De ahí que fuera un puto franki el que se cargara al amante de Julia —los otros dos tipos tuvieron la mala suerte de estar en el lugar equivocado, en el momento equivocado.

Tengo muy, muy claro, que voy a investigar esto. Aunque me cueste el trabajo.

Eso sí, hay algo que me da vueltas en la cabeza: ¿para qué demonios pintaron con sangre el símbolo de los Setegui en la escena del crimen? Quizá, me respondo mientras oigo el suave sonido de la respiración de la mujer, los mafiosos lo dejaron para dar un toque de atención a su patrón; quizá se hayan envalentonado y hayan decidido que son algo más que meros correveidiles y sicarios a los que llamar cuando se les necesita.

No lo sé.

Pero tengo que investigarlo, y lo haré. Me lo prometo a mí mismo viendo danzar la pequeña llama del mechero que avanza hacia la punta de mi cigarrillo.


Han pasado tres días desde que Julia y yo hicimos el amor. Tres días intensos, de investigaciones bajo la maldita lluvia que no cesa, de paquetes de cigarrillos consumidos con frenesí mientras revolvía el avispero de los bajos fondos de Ciudad Baldía, de alguna pelea que otra que me han dejado los nudillos vendados, unas cuantas tiritas y un ojo hinchado, así como un par de balas menos en la pistola.

Tres días satisfactorios.

Me he encaminado a la parte alta de la ciudad y, para mi sorpresa, los agentes de seguridad privada que hay en el perímetro de Altos Turquesas me han dejado entrar conduciendo mi ruinoso coche sin una pregunta, tan solo con ver mi identificación policial. Ni siquiera los polis tenemos paso franco al barrio de los ricos, pero no voy a ser yo quien me queje.
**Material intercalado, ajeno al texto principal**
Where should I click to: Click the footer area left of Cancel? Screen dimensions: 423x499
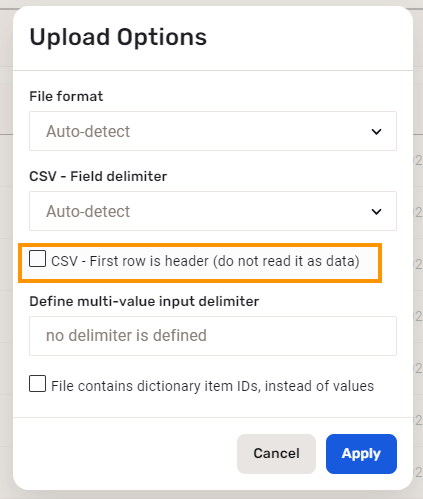point(125,454)
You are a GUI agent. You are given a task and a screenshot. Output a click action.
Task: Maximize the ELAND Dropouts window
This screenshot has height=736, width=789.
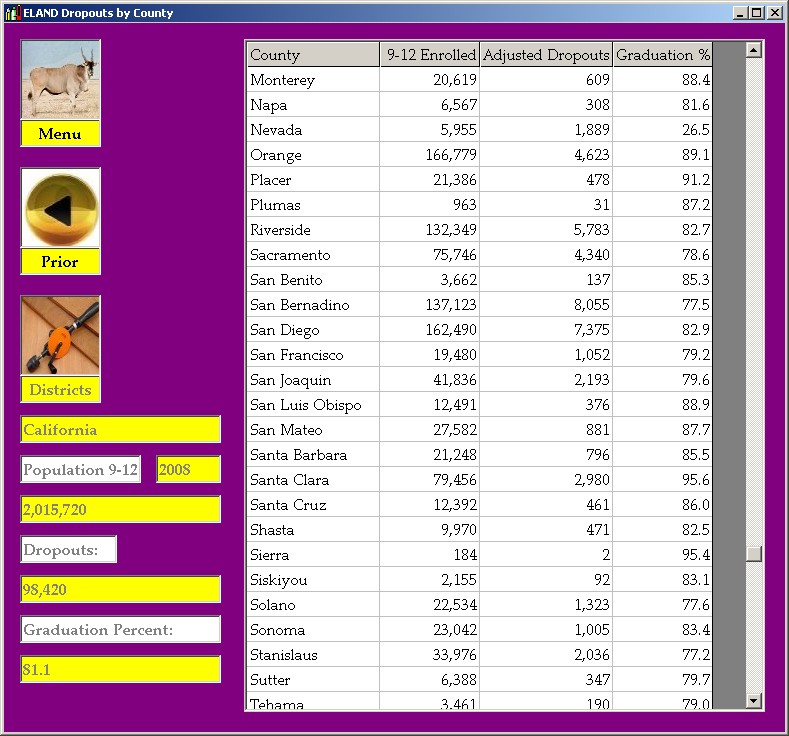point(757,13)
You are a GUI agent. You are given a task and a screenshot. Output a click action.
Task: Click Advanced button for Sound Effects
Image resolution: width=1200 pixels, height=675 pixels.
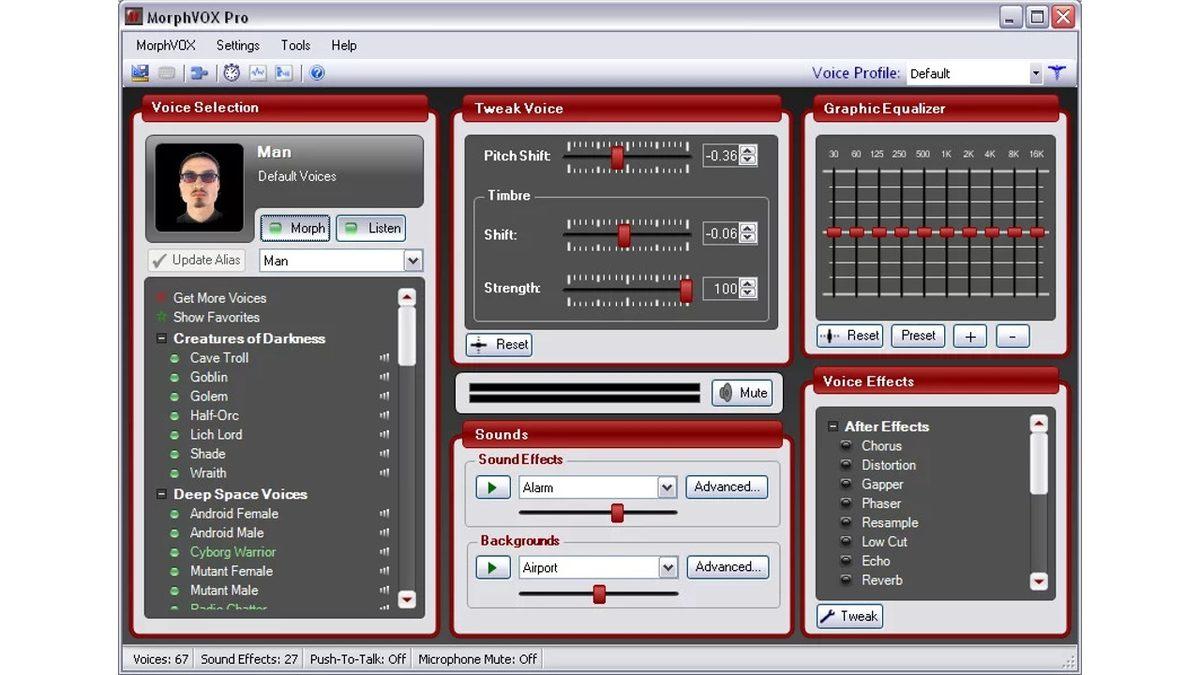(x=726, y=487)
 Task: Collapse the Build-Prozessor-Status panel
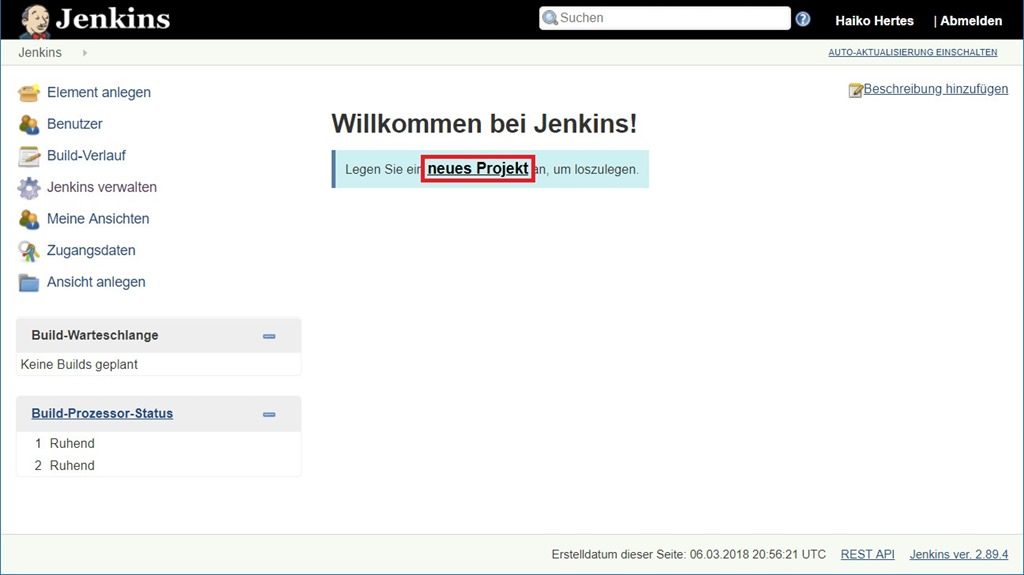269,414
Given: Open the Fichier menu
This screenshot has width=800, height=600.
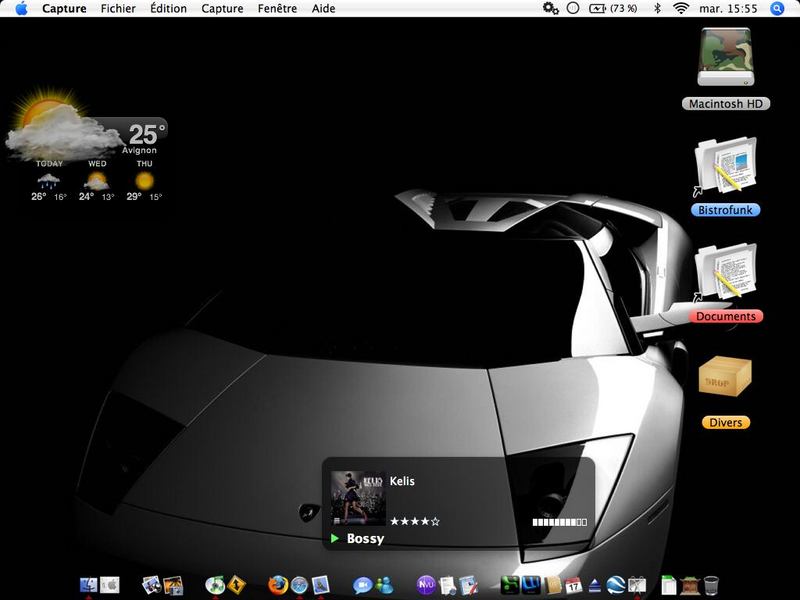Looking at the screenshot, I should [x=118, y=8].
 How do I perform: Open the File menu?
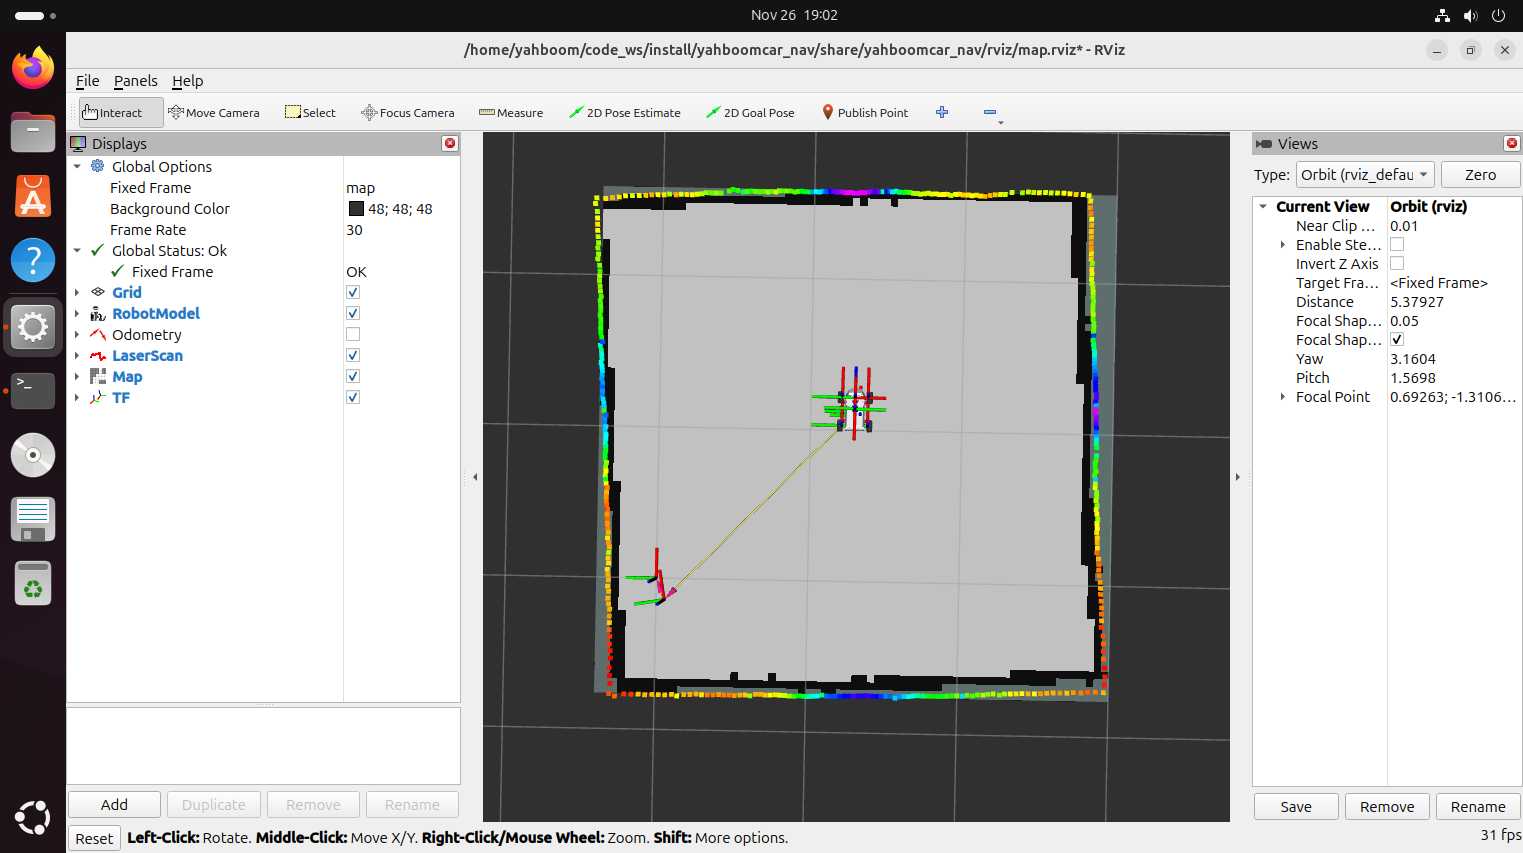pyautogui.click(x=87, y=81)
En cuanto llegué a la casa de los Setegui, descubrí la razón de ello: Julia me esperaba en la puerta de su mansión de tres plantas rodeada por un jardín en el que cabrían todas las comisarías de Ciudad Baldía. Llevaba una copa de cóctel en la mano y dio un delicado sorbo cuando bajé del coche tras aparcar en el camino de grava, frente a la puerta de entrada. La rica bata con que cubría su camisón de seda estaba entreabierta, dejando ver su hermosa piel bajo el cálido sol matutino. Me fascinaron los dibujos estampados —o bordados, no estoy seguro del proceso de creación de la pieza— en gris plateado sobre negro, unos pavos reales estilizados que recorrían la superficie y parecían moverse ondulantes cuando ella contoneaba su cuerpo.
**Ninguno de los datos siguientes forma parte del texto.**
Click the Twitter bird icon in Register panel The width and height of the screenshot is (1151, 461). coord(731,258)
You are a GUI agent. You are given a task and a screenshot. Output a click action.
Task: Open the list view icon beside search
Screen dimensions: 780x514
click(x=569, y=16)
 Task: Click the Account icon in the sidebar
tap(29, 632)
Cruzamos apenas un par de palabras, un saludo cordial entre lo que parecían dos extraños, como si no hubiéramos compartido la cama, y un criado de tez morena me hizo pasar al despacho del mandamás.

Así que aquí estoy, respirando hondo, a punto de soltar toda la historia a Juan José Setegui.

Espero que no me mande matar y dé de comer a los perros.